--- START ---

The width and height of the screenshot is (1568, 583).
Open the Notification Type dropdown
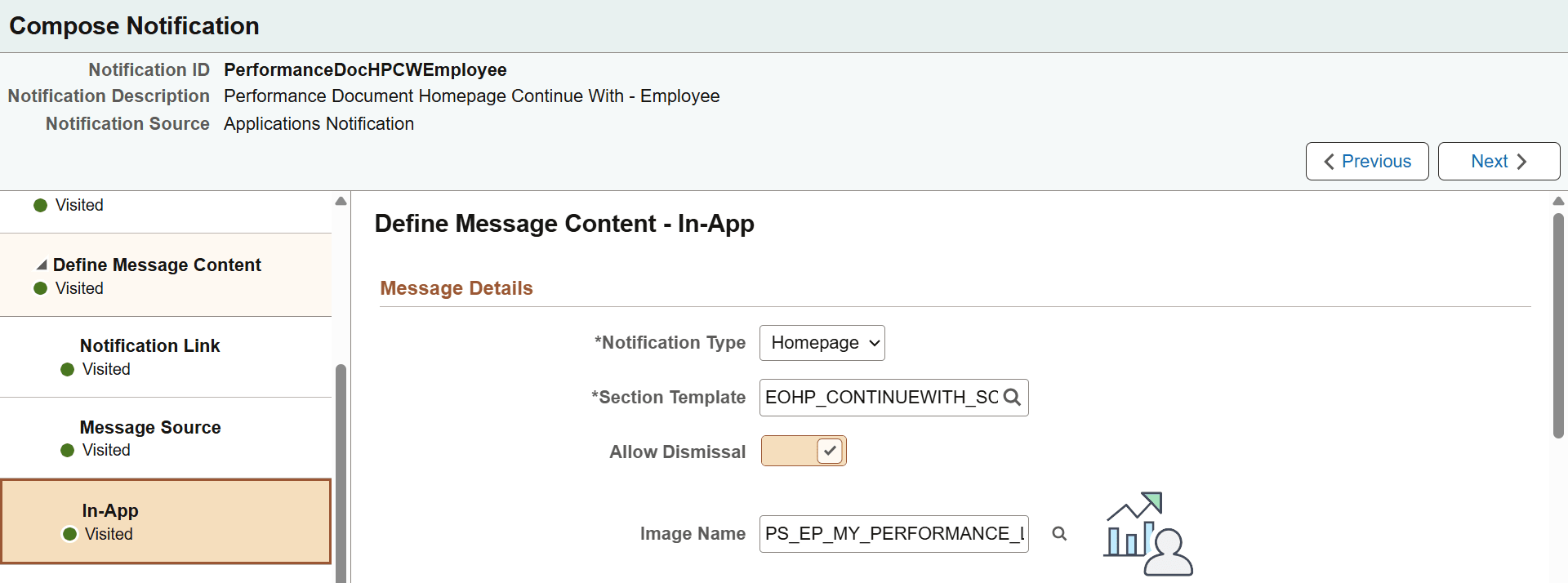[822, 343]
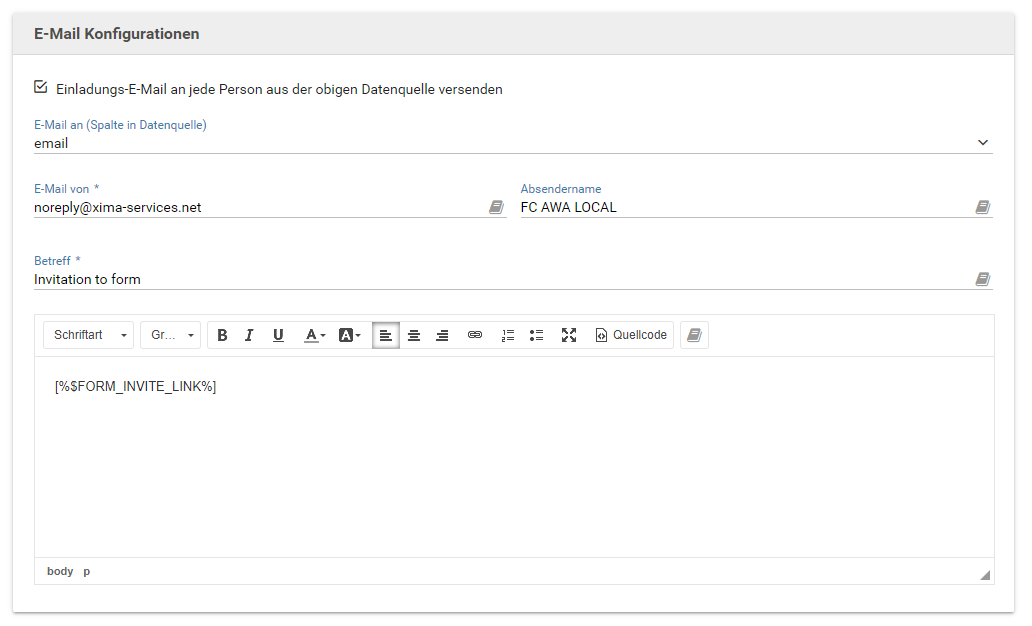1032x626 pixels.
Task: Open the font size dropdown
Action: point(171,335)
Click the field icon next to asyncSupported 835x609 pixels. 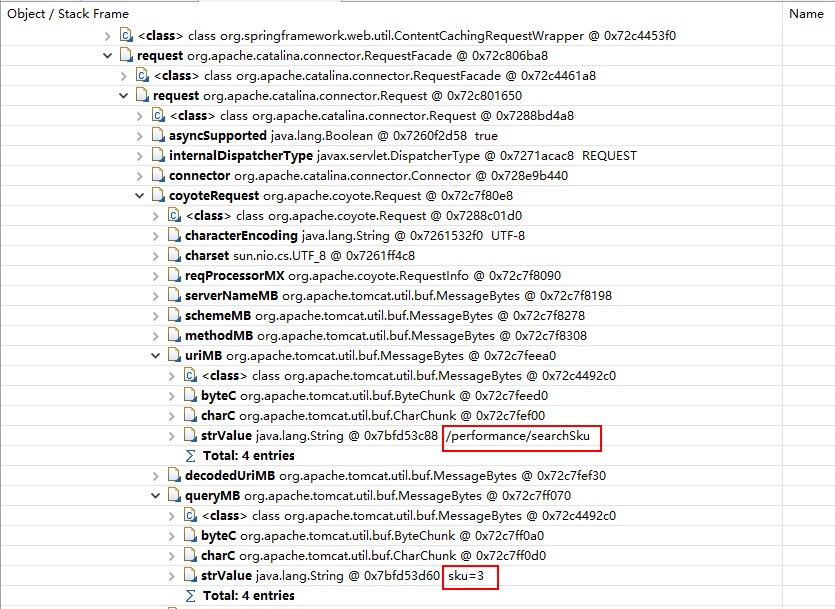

--- END ---

Your goal – Write out each of the items above word for word, omitting the pictures.

Response to this exercise –
The width and height of the screenshot is (1568, 583).
Open the Notification Type dropdown
[822, 343]
1032x626 pixels.
Task: Open the font size dropdown
Action: point(171,335)
Click the field icon next to asyncSupported 835x609 pixels. 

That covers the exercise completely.